Next U.S. President will Face a ‘Major Cyber-Crisis’ in 2017

Whichever presidential candidate moves into the White House in January can expect to face a “major cyber-crisis” within 100 days as enterprises across the country struggle to “defend against escalating, dynamic security and privacy risk,” warns a new report from Forrester Research Inc.

That was one of several cyber-security predictions the research firm has made in its latest report, “2017 Predictions: Dynamics That Will Shape The Future In The Age Of The Customer.” In the report, Forrester says that incidents of denial of service attacks, ransomware, targeted espionage and privacy breaches will escalate dramatically in the next year, and warns that the effects of those events will be “significant.”

Forrester says in its report that we can expect to witness a number of dramatic events related to cyber-attacks in 2017, and makes the bold prediction that at least one Fortune 1000 company will fail due to a cyber-breach. Forrester also predicts that healthcare breaches will become as common as retail breaches in the next year, and says that at least 500,000 Internet of Things devices will become compromised in the same time frame.

This escalation of cyber-threats will have extremely negative consequences for people’s privacy too, Forrester says. Because of the growing risk, U.S. government agencies will likely push to expand their surveillance technologies, leading to legal and ethical conflicts between them and law-abiding citizens who are growing increasingly wary of living in a “Big Brother” state.

What’s worrying is that a couple of Forrester’s predictions have almost come true already this year. A recent report from the Identity Theft Resource Center shows that the medical and healthcare sector suffered 293 data breaches this year, resulting in the exposure of more than 14 million private records. Meanwhile the business sector has been hit by 354 data breaches this year, exposing some 2.5 million records, according to the same report.

Elsewhere, a Distributed Denial of Service attack aimed at Dyn Domain Name Service servers in the middle of last month is believed to have been carried out by an IoT botnet of at least 100,000 endpoints, researchers at Arbor Networks have claimed. They say the “Mirai botnet” could have been much larger than this estimate. In fact, the Internet of Things could very well prove to be the number one cyber-security menace in 2017 for organizations that aren’t proactive enough to defend against the threat, Forrester said.
“IoT also represents a two-pronged threat in 2017 — potentially exposing businesses to security breaches and IoT devices themselves being turned into DDoS weapons,” the report reads.

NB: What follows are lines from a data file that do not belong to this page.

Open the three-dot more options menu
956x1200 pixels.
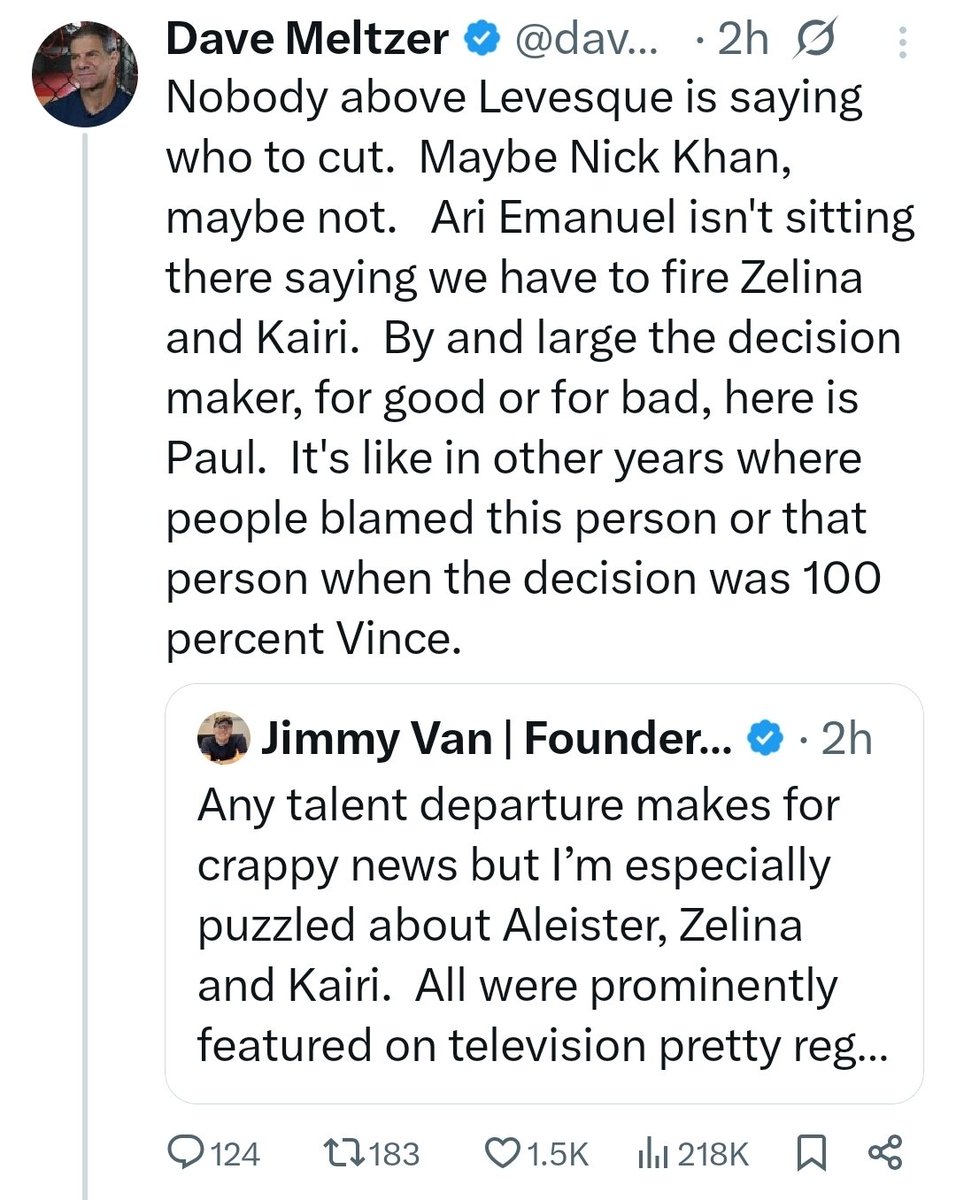903,41
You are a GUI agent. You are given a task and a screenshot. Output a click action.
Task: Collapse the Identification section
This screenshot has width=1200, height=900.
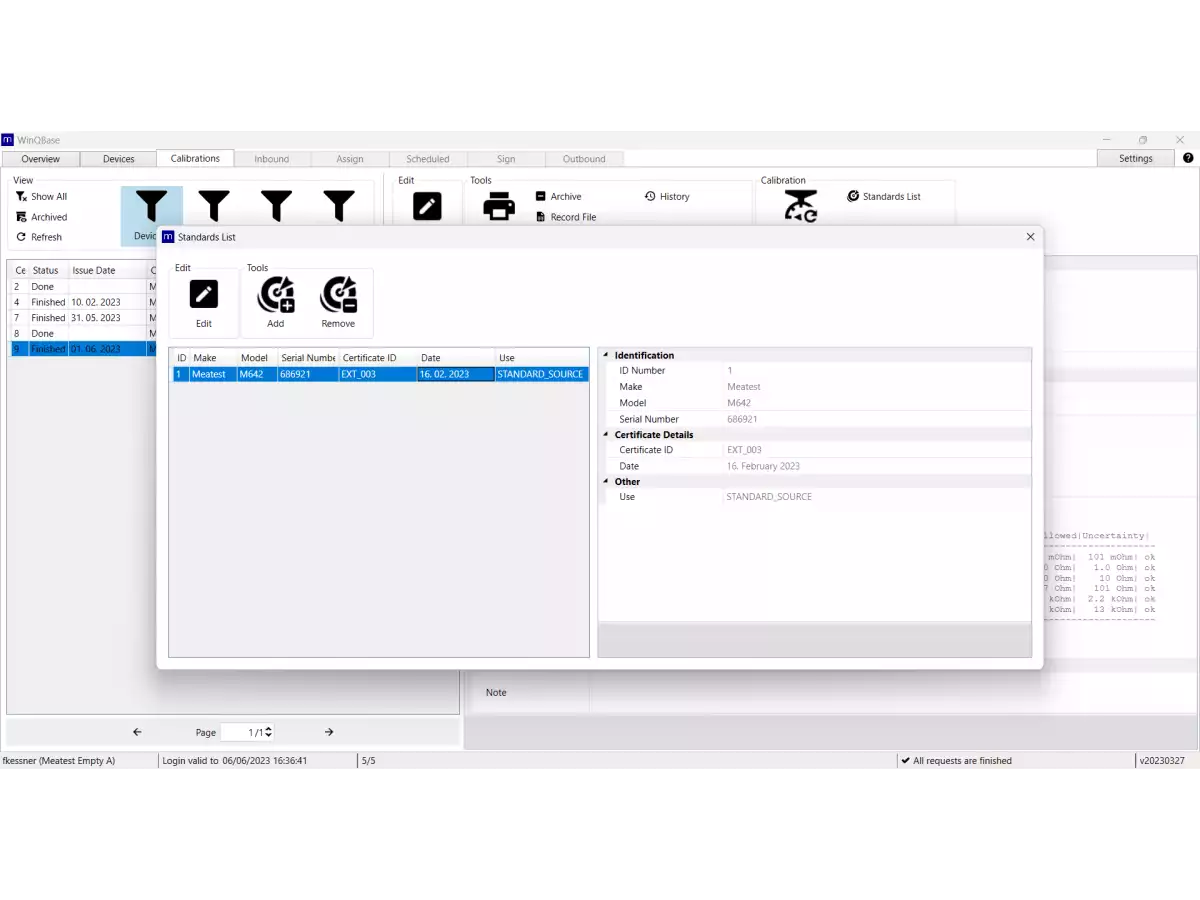tap(605, 355)
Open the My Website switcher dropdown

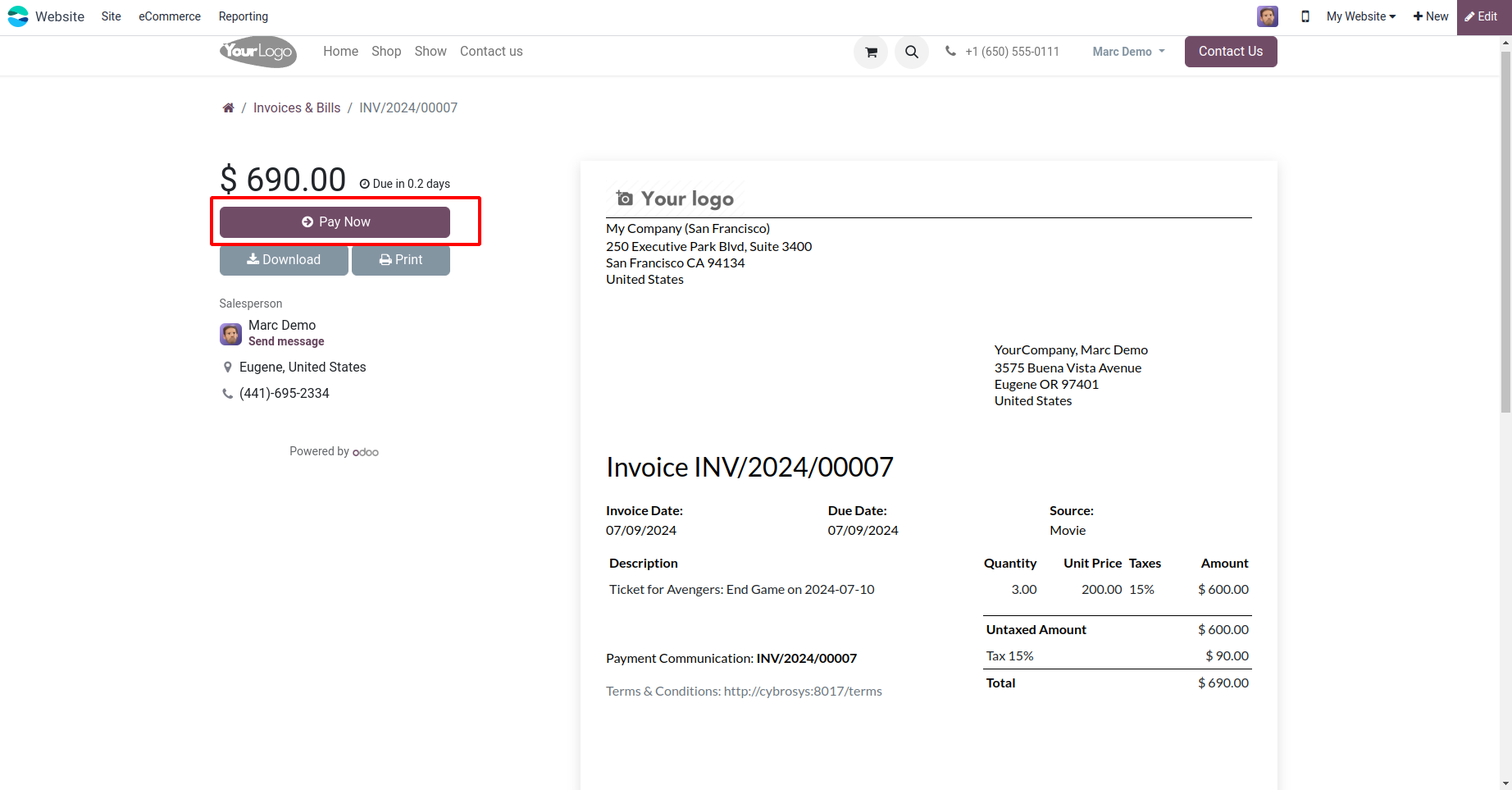point(1360,16)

Forrester’s predictions that the next president will face a major cyber-crisis, and that a Fortune 1000 company will fail, may not be so far-fetched either. A mini-crisis has already been brewing over allegations that Russian hackers attacked the Democratic National Committee and other targets in an effort to manipulate the U.S. elections. And the recent hack of the SWIFT payments system that led to an incredible $81 million fraudulent transfer from Bangladesh Bank highlights just how damaging such incidents can be.